**ACTION ITEM:** Return each line below holding the string "screenshot".

Stored items:
● ● ● ● ● ● ●

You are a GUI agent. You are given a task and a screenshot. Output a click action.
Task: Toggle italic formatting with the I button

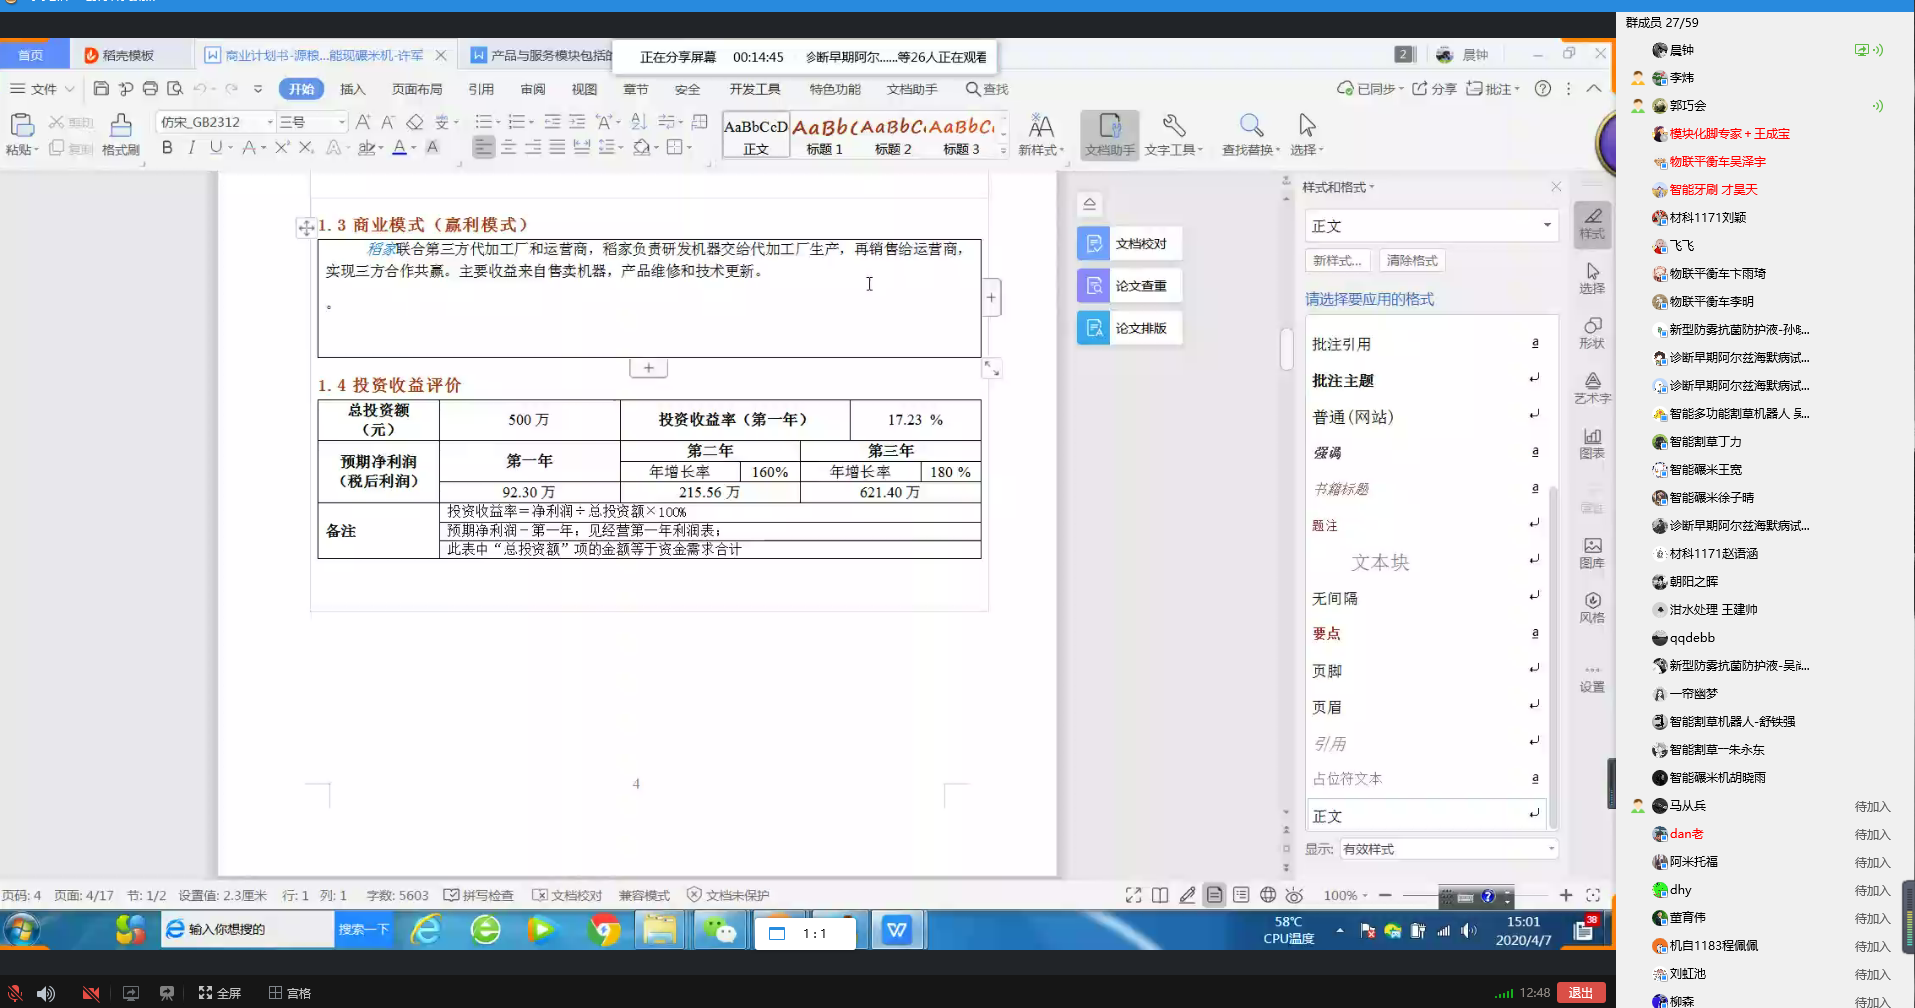tap(191, 148)

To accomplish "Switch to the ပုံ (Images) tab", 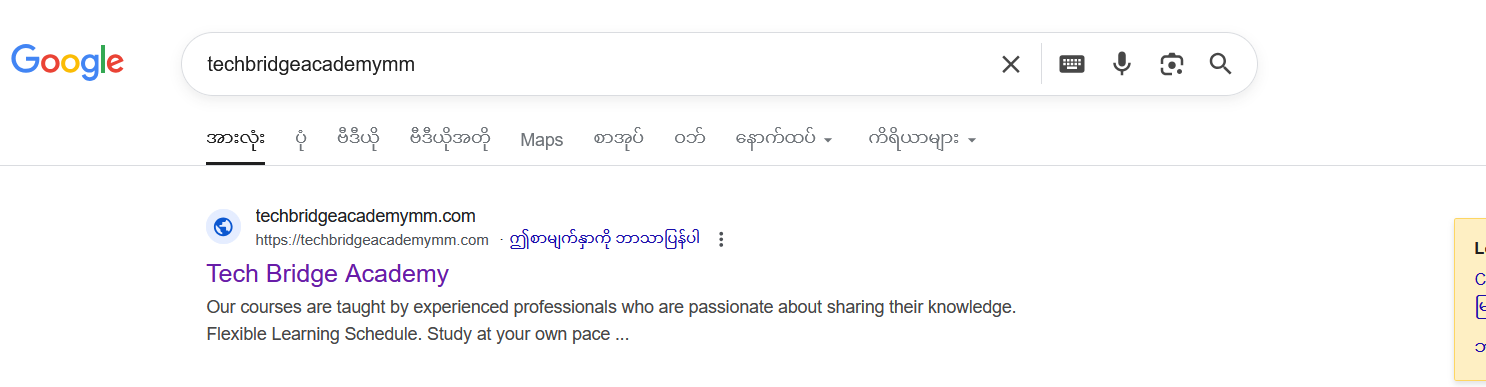I will pos(301,139).
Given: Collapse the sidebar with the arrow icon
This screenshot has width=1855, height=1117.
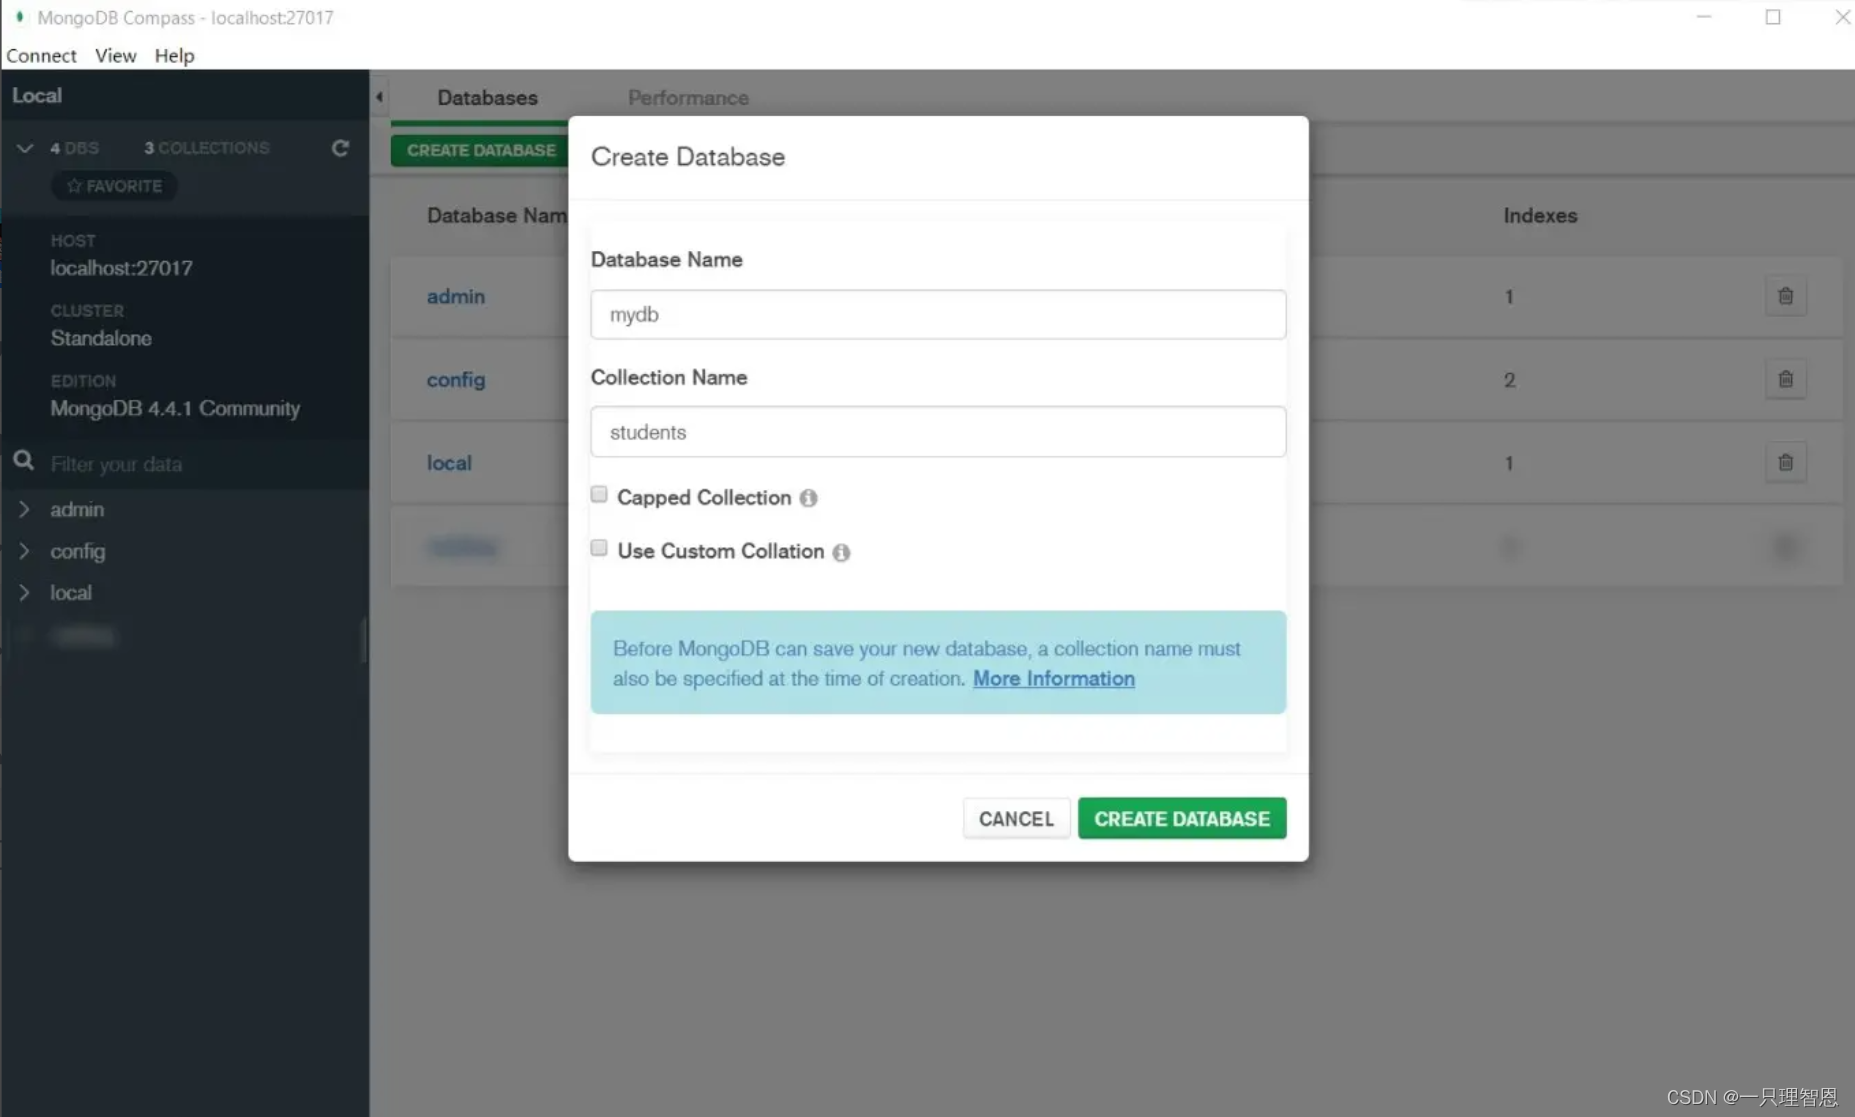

● ● ● ● ● ● ●

**RESPONSE TO THIS EXERCISE:**
You are a GUI agent. You are given a task and a screenshot. Output a click action.
This screenshot has width=1855, height=1117.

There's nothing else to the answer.